*THE TASK*
When you return the data, keep every word exact and include none of the images.

▽

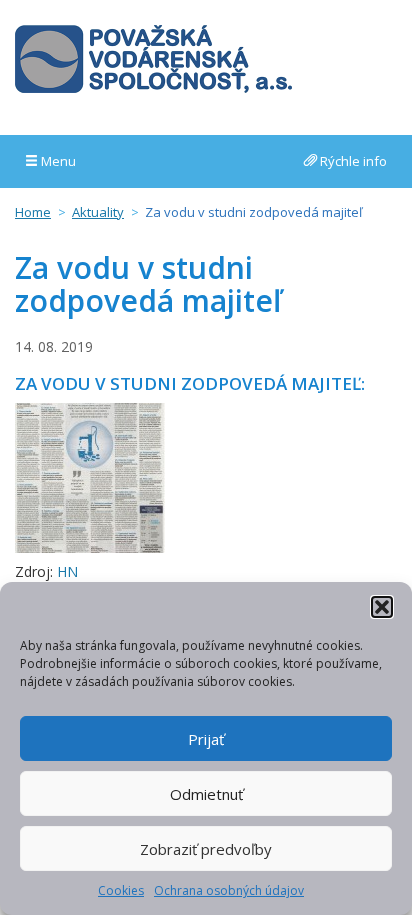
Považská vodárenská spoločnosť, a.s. (153, 59)
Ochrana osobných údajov (229, 890)
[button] (382, 607)
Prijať (206, 739)
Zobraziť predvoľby (206, 849)
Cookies (121, 890)
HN (67, 571)
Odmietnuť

△

*SOLUTION TO THIS EXERCISE*
Považská vodárenská spoločnosť, a.s. (153, 59)
Ochrana osobných údajov (229, 890)
[button] (382, 607)
Prijať (206, 739)
Zobraziť predvoľby (206, 849)
Cookies (121, 890)
HN (67, 571)
Odmietnuť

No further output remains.